Well, when foreigners come to Japan they very often do not understand the historical connections behind Japanese companies. They might think, I want to do business with Sanyo Foods – What do I need to know about Mitsubishi!? Nothing! That’s a huge mistake. Why should I know that Nikon belongs to such and such a corporate group, it makes no difference – I am only doing business with Nikon. Well, that’s again a big mistake.
Let’s check out few things about the structure of Japanese market and see how it basically works.
What is Keiretsu?
A keiretsu "系列" is a set of companies with interlocking business relationships and shareholdings. It is a type of informal business group. The keiretsu maintained dominance over the Japanese economy for the second half of the 20th century.
The member's companies own small portions of the shares in each other's companies, centered on a core bank; this system helps insulate each company from stock market fluctuations and takeover attempts, thus enabling long-term planning in projects. It is a key element of the manufacturing industry in Japan.
================================
▶ Description of the task:
Quote the part of the keiretsu text that begins at "Let’s check out" and stops after "the 20th century.".

▶ Data excerpt:
================================
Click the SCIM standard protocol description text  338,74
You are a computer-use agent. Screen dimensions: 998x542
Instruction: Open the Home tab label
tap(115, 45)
================================
▶ Result:
Let’s check out few things about the structure of Japanese market and see how it basically works.
What is Keiretsu?
A keiretsu "系列" is a set of companies with interlocking business relationships and shareholdings. It is a type of informal business group. The keiretsu maintained dominance over the Japanese economy for the second half of the 20th century.